_Task prompt_. Copy every line of the records below where the word "resolution" occurs.
───── Information supplied ─────
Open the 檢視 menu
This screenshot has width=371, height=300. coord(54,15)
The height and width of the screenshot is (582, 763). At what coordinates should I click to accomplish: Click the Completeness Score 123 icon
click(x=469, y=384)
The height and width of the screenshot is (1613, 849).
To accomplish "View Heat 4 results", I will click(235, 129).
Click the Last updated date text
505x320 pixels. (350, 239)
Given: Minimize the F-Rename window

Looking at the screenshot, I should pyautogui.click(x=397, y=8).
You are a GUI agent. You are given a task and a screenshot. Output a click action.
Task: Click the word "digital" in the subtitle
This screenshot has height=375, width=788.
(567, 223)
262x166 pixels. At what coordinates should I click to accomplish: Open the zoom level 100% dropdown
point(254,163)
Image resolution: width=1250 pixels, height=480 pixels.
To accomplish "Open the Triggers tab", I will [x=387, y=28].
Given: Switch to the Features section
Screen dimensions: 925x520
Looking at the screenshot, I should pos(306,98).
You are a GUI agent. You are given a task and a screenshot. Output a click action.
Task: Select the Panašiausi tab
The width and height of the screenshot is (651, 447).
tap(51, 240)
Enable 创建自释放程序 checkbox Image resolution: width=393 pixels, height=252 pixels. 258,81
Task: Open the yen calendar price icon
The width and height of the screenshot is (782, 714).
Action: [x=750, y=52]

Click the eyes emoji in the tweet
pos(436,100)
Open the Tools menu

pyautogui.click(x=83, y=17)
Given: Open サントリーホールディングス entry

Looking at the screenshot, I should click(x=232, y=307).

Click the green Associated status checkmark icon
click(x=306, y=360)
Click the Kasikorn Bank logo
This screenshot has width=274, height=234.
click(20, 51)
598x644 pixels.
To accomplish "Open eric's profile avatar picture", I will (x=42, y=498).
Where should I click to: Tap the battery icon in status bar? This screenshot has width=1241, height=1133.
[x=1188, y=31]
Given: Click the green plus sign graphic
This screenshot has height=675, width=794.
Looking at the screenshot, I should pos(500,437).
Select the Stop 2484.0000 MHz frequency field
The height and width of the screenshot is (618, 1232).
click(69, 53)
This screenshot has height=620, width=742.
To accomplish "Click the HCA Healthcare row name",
─────
_Result_.
Image resolution: width=1250 pixels, height=480 pixels.
Enable 创建自释放程序 checkbox Image resolution: width=393 pixels, height=252 pixels. 258,81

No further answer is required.